Something to the right of me banged at weird intervals — the northeast doors. I heard the Five cursing, Eliyahu pleading, June shouting my name; for once I was grateful to have been disobeyed. Two ex-Shovers were digging in my pockets, three ex-Shovers dragging Vincie to the scaffold, five ex-Shovers shouldering the doors so one could knot multiple cords between the handles. The doors creaked open for an inch, slammed shut. I tried to roll free; I could roll, but not free.

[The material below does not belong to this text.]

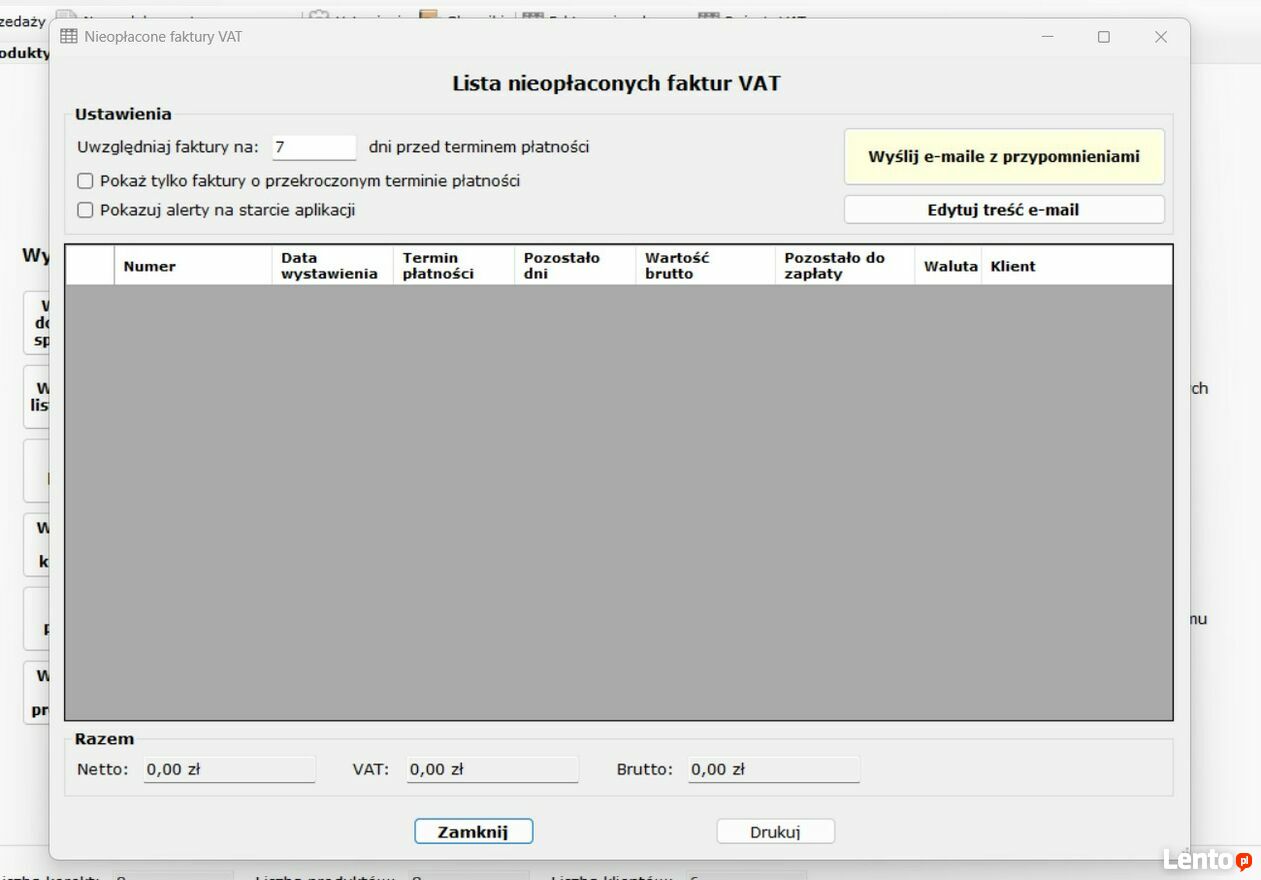1261x880 pixels.
Task: Sort by the Numer column header
Action: pos(192,266)
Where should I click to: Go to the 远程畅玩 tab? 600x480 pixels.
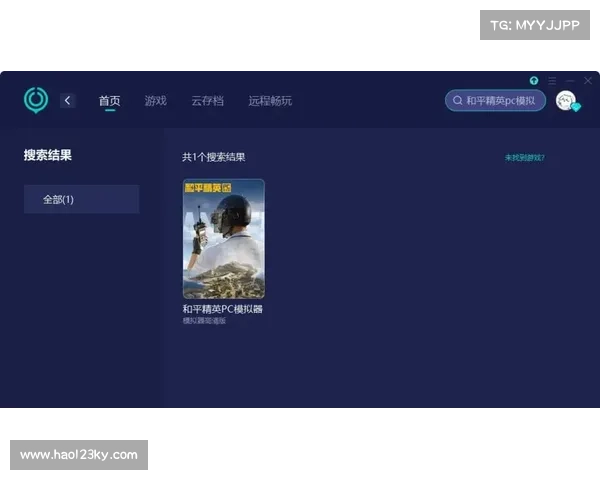pos(270,101)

“Stand him up,” Berman said.
They brought me to my feet, leaned me back on the wall, hands gripping my hoodie. Berman was close now; I couldn’t see past him. His shirt was torn open from neck to navel. His throat looked freshly slapped and kneaded. A bruise had begun to assemble on his ribcage. The kid who I’d nutshot handed him a keyring. Another one handed him a fuller keyring. The first one was Botha’s and the second was Brodsky’s.
Untie me, I said.
“Which one of these keys gets us out of here?” he said.
The scholars are coming.
I could hear Vincie panting, trying not to cry. Banging noise came from the central door now — it was also tied shut. Soon June and Eliyahu would know what to do: they’d get Ben-Wa, who had Jerry’s keys, and they’d come through a locker-room. The locker-room doors were one-way doors; they opened into the locker-rooms and didn’t have handles on their gym-facing sides, so they couldn’t be stopped from inside the gym.
“Which key?” Berman said.
Untie me, I said.
Berman said, “Cory!” and tossed him the keys. Cory’s mouth was bleeding. “Try them all,” Berman told him, and Cory limped over to the pushbar door.
Someone said, “Berman, what should we do?”
“Tie him to the scaffold.”
The him was me. Inasmuch as it was possible, I lunged at Berman’s throat. He stepped to the left and I hit the floor sideways.
They dragged me by the hood toward the back of the gym. Berman followed close, examining my face. Eleven Israelites sitting the bleachers were wet-eyed.
Help me! I said.
They all looked away.
The scholars are coming!
“We know,” Berman said. “Any minute now, they’ll come through the locker-rooms. We’re not worried about that.”
What you’re doing—
“I’m protecting us.”
I can protect us.
“There’s more than one us.”
I’ll protect us all.
“Not anymore you won’t. Not after this. You won’t forgive this.”
I will, I said. Just untie us, Berman.
“It’s not even our fault, you know— he came here. But there was never any way to protect us all anyway — that’s your whole problem. Cause what? We’d get out of here, you’d take all the blame, we’d say ‘Gurion did it,’ and… what? Then what ?”
You’d go free, I said. You will go free. You’re talking in circles. You’re—
“We’d go free, and then what? Where would that have left us? Everything would’ve just gone back to normal. No one would fear us. We’d say, ‘Gurion did it,’ and we’d go free, and you’d be in jail, unable to protect us even if you wanted to. We’d be treated like always, they’d treat us like always, make us crawl on our bellies through filth before them. Better for us we say we overthrew you. Better for us we say we escaped. We didn’t plan it this way, but this way is better.”